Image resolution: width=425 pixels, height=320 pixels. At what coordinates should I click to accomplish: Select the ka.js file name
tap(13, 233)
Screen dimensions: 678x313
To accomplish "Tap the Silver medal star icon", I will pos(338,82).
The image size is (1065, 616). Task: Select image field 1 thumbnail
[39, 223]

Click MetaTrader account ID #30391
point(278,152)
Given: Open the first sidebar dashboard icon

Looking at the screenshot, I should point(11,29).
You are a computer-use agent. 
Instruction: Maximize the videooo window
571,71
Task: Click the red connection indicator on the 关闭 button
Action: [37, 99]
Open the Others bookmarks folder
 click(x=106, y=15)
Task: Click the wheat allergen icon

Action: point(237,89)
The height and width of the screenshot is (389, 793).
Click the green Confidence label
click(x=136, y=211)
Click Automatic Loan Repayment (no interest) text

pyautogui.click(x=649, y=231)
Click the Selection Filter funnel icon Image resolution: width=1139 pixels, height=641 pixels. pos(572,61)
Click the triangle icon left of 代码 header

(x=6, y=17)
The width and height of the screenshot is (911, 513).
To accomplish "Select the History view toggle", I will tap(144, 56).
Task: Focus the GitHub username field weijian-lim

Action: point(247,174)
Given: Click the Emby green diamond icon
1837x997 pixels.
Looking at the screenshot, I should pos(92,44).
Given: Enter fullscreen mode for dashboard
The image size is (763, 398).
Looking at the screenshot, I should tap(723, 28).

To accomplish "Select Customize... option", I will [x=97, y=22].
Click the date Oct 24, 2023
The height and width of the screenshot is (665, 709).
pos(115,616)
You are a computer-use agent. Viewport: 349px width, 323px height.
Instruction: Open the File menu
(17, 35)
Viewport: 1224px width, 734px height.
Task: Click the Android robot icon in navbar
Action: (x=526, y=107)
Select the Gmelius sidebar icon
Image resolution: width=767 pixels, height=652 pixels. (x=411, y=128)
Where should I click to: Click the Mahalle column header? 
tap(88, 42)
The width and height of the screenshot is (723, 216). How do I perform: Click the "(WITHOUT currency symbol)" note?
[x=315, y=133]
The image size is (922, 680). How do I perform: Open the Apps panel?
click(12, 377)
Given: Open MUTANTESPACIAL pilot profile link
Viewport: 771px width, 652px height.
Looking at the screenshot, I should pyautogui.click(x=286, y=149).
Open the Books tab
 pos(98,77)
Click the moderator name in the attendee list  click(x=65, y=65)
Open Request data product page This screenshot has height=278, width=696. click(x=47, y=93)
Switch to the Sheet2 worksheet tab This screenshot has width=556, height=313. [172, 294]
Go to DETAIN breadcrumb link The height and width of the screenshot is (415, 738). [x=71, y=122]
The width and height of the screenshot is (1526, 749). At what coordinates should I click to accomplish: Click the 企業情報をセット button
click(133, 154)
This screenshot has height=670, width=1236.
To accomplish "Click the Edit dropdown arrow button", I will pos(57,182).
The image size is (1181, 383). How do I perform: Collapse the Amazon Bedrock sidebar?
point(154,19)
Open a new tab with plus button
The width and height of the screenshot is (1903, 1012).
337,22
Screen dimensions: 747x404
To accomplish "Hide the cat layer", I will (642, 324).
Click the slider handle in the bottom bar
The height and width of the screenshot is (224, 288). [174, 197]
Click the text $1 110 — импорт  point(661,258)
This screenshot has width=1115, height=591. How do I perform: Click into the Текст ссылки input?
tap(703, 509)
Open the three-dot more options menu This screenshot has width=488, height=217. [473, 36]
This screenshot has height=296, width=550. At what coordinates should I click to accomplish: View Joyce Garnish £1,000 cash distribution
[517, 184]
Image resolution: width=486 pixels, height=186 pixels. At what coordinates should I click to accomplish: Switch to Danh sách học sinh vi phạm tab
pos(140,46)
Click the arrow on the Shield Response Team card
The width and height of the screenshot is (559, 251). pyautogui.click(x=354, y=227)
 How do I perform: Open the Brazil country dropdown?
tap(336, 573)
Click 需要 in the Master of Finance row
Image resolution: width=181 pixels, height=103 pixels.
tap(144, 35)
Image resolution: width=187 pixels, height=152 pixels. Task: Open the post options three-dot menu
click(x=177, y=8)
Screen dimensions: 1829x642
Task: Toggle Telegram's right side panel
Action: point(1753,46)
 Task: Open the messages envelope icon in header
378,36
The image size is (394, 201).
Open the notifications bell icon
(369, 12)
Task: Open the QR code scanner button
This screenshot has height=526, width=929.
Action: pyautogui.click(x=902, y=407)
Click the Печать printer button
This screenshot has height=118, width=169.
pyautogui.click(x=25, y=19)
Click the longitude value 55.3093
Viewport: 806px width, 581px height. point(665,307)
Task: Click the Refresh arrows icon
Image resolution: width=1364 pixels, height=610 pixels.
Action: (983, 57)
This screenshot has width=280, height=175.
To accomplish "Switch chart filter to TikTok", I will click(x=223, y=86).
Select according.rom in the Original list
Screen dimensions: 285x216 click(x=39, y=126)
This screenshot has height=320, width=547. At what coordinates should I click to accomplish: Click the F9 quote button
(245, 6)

## Activity
Extract all the entries word for word.

## Output
Image resolution: width=425 pixels, height=320 pixels. At what coordinates should I click to accomplish: Select the ka.js file name
tap(13, 233)
Screen dimensions: 678x313
To accomplish "Tap the Silver medal star icon", I will pos(338,82).
The image size is (1065, 616). Task: Select image field 1 thumbnail
[39, 223]

Click MetaTrader account ID #30391
point(278,152)
Given: Open the first sidebar dashboard icon

Looking at the screenshot, I should point(11,29).
You are a computer-use agent. 
Instruction: Maximize the videooo window
571,71
Task: Click the red connection indicator on the 关闭 button
Action: [37, 99]
Open the Others bookmarks folder
 click(x=106, y=15)
Task: Click the wheat allergen icon

Action: point(237,89)
The height and width of the screenshot is (389, 793).
Click the green Confidence label
click(x=136, y=211)
Click Automatic Loan Repayment (no interest) text

pyautogui.click(x=649, y=231)
Click the Selection Filter funnel icon Image resolution: width=1139 pixels, height=641 pixels. pos(572,61)
Click the triangle icon left of 代码 header

(x=6, y=17)
The width and height of the screenshot is (911, 513).
To accomplish "Select the History view toggle", I will tap(144, 56).
Task: Focus the GitHub username field weijian-lim

Action: point(247,174)
Given: Click the Emby green diamond icon
1837x997 pixels.
Looking at the screenshot, I should pos(92,44).
Given: Enter fullscreen mode for dashboard
The image size is (763, 398).
Looking at the screenshot, I should tap(723, 28).

To accomplish "Select Customize... option", I will [x=97, y=22].
Click the date Oct 24, 2023
The height and width of the screenshot is (665, 709).
pos(115,616)
You are a computer-use agent. Viewport: 349px width, 323px height.
Instruction: Open the File menu
(17, 35)
Viewport: 1224px width, 734px height.
Task: Click the Android robot icon in navbar
Action: (x=526, y=107)
Select the Gmelius sidebar icon
Image resolution: width=767 pixels, height=652 pixels. (x=411, y=128)
Where should I click to: Click the Mahalle column header? 
tap(88, 42)
The width and height of the screenshot is (723, 216). How do I perform: Click the "(WITHOUT currency symbol)" note?
[x=315, y=133]
The image size is (922, 680). How do I perform: Open the Apps panel?
click(12, 377)
Given: Open MUTANTESPACIAL pilot profile link
Viewport: 771px width, 652px height.
Looking at the screenshot, I should pyautogui.click(x=286, y=149).
Open the Books tab
 pos(98,77)
Click the moderator name in the attendee list  click(x=65, y=65)
Open Request data product page This screenshot has height=278, width=696. click(x=47, y=93)
Switch to the Sheet2 worksheet tab This screenshot has width=556, height=313. [172, 294]
Go to DETAIN breadcrumb link The height and width of the screenshot is (415, 738). [x=71, y=122]
The width and height of the screenshot is (1526, 749). At what coordinates should I click to accomplish: Click the 企業情報をセット button
click(133, 154)
This screenshot has height=670, width=1236.
To accomplish "Click the Edit dropdown arrow button", I will pos(57,182).
The image size is (1181, 383). How do I perform: Collapse the Amazon Bedrock sidebar?
point(154,19)
Open a new tab with plus button
The width and height of the screenshot is (1903, 1012).
337,22
Screen dimensions: 747x404
To accomplish "Hide the cat layer", I will (642, 324).
Click the slider handle in the bottom bar
The height and width of the screenshot is (224, 288). [174, 197]
Click the text $1 110 — импорт  point(661,258)
This screenshot has width=1115, height=591. How do I perform: Click into the Текст ссылки input?
tap(703, 509)
Open the three-dot more options menu This screenshot has width=488, height=217. [473, 36]
This screenshot has height=296, width=550. At what coordinates should I click to accomplish: View Joyce Garnish £1,000 cash distribution
[517, 184]
Image resolution: width=486 pixels, height=186 pixels. At what coordinates should I click to accomplish: Switch to Danh sách học sinh vi phạm tab
pos(140,46)
Click the arrow on the Shield Response Team card
The width and height of the screenshot is (559, 251). pyautogui.click(x=354, y=227)
 How do I perform: Open the Brazil country dropdown?
tap(336, 573)
Click 需要 in the Master of Finance row
Image resolution: width=181 pixels, height=103 pixels.
tap(144, 35)
Image resolution: width=187 pixels, height=152 pixels. Task: Open the post options three-dot menu
click(x=177, y=8)
Screen dimensions: 1829x642
Task: Toggle Telegram's right side panel
Action: point(1753,46)
 Task: Open the messages envelope icon in header
378,36
The image size is (394, 201).
Open the notifications bell icon
(369, 12)
Task: Open the QR code scanner button
This screenshot has height=526, width=929.
Action: pyautogui.click(x=902, y=407)
Click the Печать printer button
This screenshot has height=118, width=169.
pyautogui.click(x=25, y=19)
Click the longitude value 55.3093
Viewport: 806px width, 581px height. point(665,307)
Task: Click the Refresh arrows icon
Image resolution: width=1364 pixels, height=610 pixels.
Action: (983, 57)
This screenshot has width=280, height=175.
To accomplish "Switch chart filter to TikTok", I will click(x=223, y=86).
Select according.rom in the Original list
Screen dimensions: 285x216 click(x=39, y=126)
This screenshot has height=320, width=547. At what coordinates should I click to accomplish: Click the F9 quote button
(245, 6)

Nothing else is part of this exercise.